The personal asset allocation of the HEI core portfolio is between a US market index exchange traded fund (ETF) tracking the S&P 500 and US cash. The best three exchange ETF’s to track the S&P 500 are the S&P 500 ETF (symbol SPY), Vanguard S&P 500 (symbol VOO) and the iShares S&P 500 (symbol IVV). Each is an excellent approximation of the U.S. economy, the strongest economy in history.
How has that worked out so far, this year? Here are some recent headlines about the looney.
- Our poor loonie — ‘There’s not a whole lot to love about the currency right now’

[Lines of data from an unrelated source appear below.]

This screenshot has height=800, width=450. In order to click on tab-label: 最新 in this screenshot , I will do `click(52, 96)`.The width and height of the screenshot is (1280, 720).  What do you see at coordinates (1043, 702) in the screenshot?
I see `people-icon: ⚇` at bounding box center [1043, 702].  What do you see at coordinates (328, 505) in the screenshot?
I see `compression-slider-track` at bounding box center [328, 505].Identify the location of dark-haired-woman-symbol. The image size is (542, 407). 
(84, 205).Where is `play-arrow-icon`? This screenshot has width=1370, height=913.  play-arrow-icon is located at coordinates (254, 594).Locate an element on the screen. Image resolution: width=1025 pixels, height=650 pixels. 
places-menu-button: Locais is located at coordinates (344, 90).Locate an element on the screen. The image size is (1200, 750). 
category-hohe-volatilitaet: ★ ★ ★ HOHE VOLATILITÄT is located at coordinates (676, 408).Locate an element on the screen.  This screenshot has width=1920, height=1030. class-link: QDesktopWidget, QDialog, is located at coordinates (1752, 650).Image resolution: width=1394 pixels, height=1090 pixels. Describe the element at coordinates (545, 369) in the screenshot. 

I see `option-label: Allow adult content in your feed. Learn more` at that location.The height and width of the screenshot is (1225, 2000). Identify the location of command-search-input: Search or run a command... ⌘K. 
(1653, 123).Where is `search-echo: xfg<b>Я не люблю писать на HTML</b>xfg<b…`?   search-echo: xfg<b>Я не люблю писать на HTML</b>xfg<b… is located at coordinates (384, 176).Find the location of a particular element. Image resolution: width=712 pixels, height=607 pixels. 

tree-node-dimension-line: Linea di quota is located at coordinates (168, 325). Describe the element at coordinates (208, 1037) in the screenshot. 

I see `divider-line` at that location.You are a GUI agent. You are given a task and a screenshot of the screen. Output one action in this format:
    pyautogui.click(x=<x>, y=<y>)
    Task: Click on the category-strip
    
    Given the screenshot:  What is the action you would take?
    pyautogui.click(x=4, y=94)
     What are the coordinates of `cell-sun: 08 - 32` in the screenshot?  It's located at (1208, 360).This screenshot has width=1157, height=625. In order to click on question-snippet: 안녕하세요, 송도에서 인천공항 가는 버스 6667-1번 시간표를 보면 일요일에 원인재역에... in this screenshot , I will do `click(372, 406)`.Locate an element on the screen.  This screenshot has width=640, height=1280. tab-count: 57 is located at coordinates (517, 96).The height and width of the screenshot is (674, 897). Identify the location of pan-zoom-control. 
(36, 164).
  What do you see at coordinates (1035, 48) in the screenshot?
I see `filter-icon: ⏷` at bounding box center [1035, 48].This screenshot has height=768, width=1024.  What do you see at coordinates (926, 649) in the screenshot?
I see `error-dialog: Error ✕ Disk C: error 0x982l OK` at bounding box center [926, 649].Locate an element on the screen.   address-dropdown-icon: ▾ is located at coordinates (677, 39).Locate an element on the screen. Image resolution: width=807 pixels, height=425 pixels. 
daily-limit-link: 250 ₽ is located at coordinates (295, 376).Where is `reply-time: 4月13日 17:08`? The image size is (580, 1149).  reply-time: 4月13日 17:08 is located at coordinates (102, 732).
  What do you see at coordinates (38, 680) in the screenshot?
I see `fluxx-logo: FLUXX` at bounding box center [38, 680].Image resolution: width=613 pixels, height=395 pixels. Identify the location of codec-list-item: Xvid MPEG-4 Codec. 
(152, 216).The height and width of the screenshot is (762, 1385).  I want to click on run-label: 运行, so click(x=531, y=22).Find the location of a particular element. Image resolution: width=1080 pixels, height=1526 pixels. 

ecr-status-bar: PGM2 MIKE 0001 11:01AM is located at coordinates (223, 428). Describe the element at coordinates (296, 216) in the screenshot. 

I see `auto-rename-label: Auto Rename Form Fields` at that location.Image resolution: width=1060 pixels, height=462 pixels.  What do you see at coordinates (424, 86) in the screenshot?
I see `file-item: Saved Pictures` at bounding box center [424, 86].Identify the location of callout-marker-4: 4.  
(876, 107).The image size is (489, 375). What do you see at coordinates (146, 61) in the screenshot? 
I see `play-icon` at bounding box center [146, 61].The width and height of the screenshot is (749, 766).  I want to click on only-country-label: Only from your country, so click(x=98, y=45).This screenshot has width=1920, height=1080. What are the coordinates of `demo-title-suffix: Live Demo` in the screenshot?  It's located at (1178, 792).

- Canadian dollar dips below 77 cents US on trade worries
- Trade fears and dovish central bank limit Canadian dollar’s upside
- The Canadian dollar traded close to an eight-month low
The Canadian dollar has dropped 5 cents against the US dollar (from 0.7492 to 0.7017) so far this year. That means that the HEI core portfolio, being held in US dollars is up five cents for each dollar held or, C$50,000 per million on its cash holdings alone.
For 2018, expressed in percentage terms:
- The HEI core portfolio is up 4.35%. (Partly a result of heavy buying during the market correction, a 10% drop, which occurred this year.)
- The S&P 500 held in US dollars is up 1.44%.
- The Toronto Stock Exchage (TSX), expressed un US dollars is down 1.59%.
History shows that over the course of time, the US market has performed better than the Canadian market. It also shows that the US dollar has been stronger most of the time.
Based on Mark Twain’s statement that history does not repeat itself but it rhymes, HEI’s assume that the US market and currency will outperform their Canadian counterparts in the future. In saving and investing, as in most things in life, HEI’s always try to put the odds in their favor.